Both Ross’ and Levin’s offices said they were unavailable for comment. Nicholas, reached while on a skiing vacation in Colorado with his family, also declined to comment.

In a statement released by the company, Nicholas was quoted as saying there was ″sufficient difference″ between him and the company’s board and management that ″my resignation should now enable a single and consistent view to prevail.″ He didn’t elaborate on the differences.

Time Warner board member Henry Luce III said the board asked for Nicholas’ resignation on the request of Ross and Levin. Luce said the two men cited as the top reason for their recommendation the $1 billion sale of a 12 percent stake in its entertainment division to Japan’s Toshiba Corp. and C. Itoh & Co.
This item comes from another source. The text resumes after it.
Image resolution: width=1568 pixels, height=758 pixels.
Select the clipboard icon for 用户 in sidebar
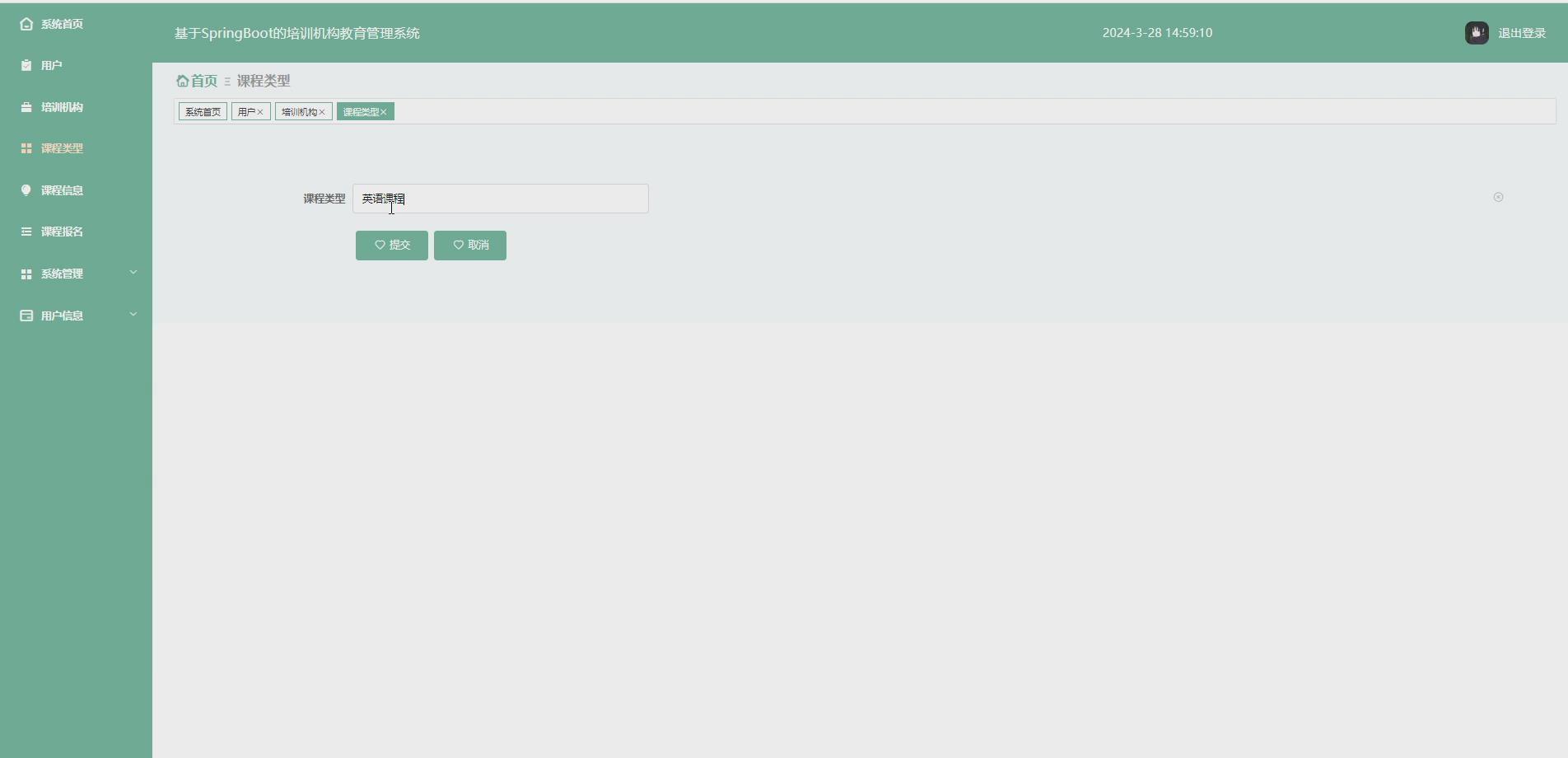tap(26, 64)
Luce said Nicholas preferred a different strategic policy to reduce Time Warner’s multibillion dollar debt, favoring asset sales rather than selling a minority participation in some of the company’s businesses.
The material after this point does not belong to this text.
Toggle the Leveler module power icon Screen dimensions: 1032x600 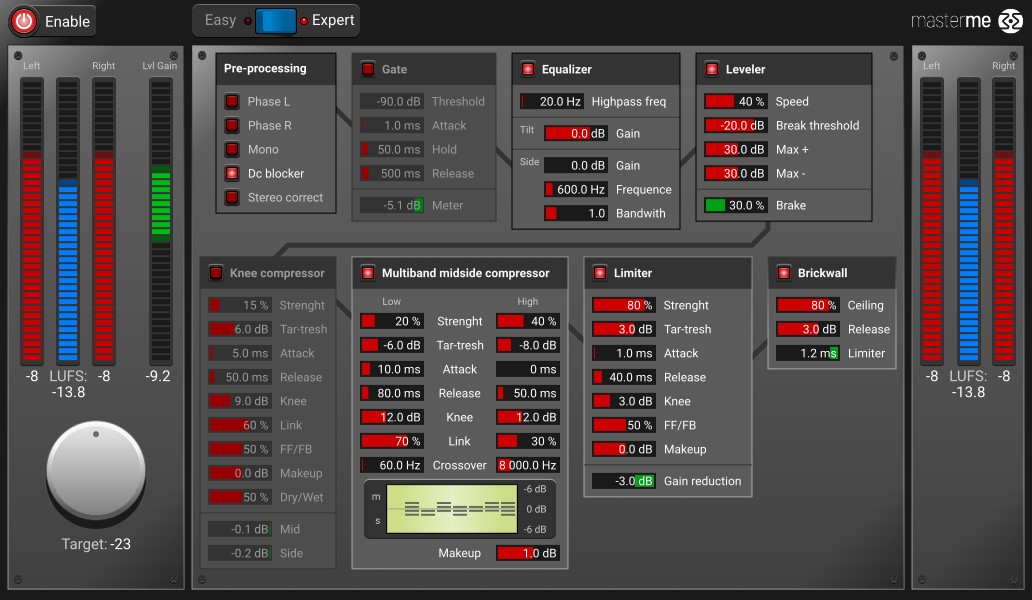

Robert Bontempo, who teaches management at the Columbia Business School in New York, said Ross and Nicholas were destined to fight for power.
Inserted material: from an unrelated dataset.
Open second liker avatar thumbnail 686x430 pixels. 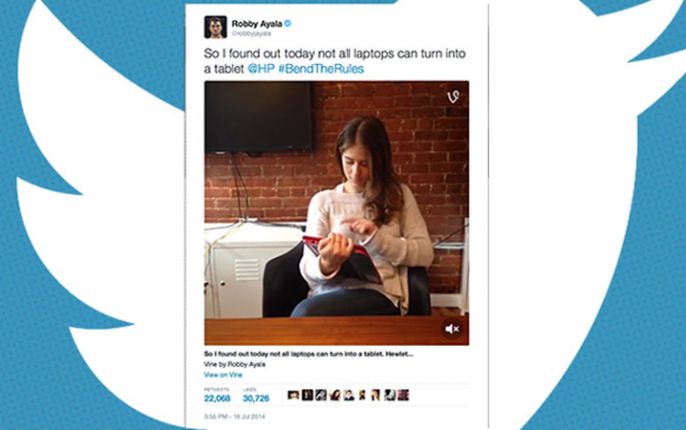tap(308, 395)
″These kinds of co-executive share arrangements are inherently unstable. It sounds nice on paper but it doesn’t work in practice,″ he said.

The reported disputes also are seen as evidence of the culture clash between Time’s button-down approach and the free-wheeling style at Warner.

Former Time executives are said to resent the enormous sums their counterparts at Warner received as a result of Time’s 1989 purchase of a majority interest in Warner as a prelude to the merger of the companies.

Ross himself received about $78 million in compensation in 1990, most of it stemming from his stock holdings, making him one of the world’s wealthiest executives.

On Wall Street, investors reacted positively to the change. Time Warner stock rose $1.87 1/2 a share to $99.75 in trading on the New York Stock Exchange.